Listed entries →

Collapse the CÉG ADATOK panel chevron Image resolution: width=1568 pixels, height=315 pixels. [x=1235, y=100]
--
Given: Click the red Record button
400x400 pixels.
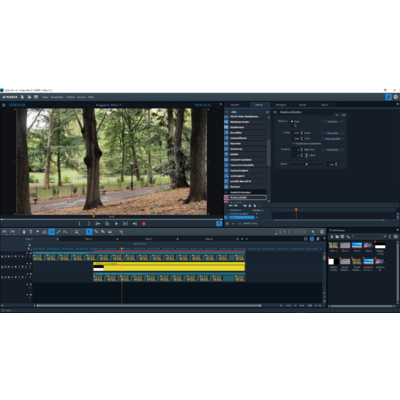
---
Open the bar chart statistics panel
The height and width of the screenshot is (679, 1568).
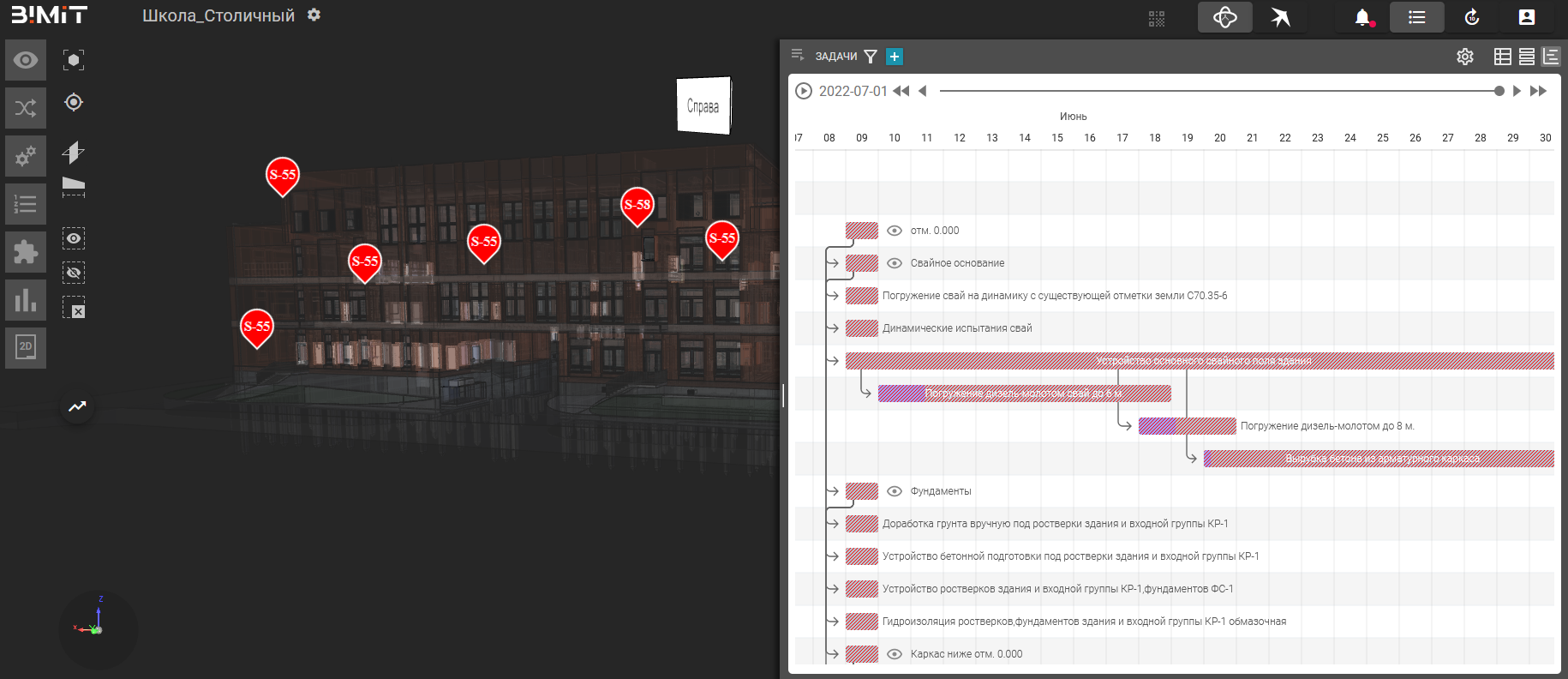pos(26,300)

Action item →
Tell how many lines of the records above contain "panel", replying with the number only.

Solution for this problem →
2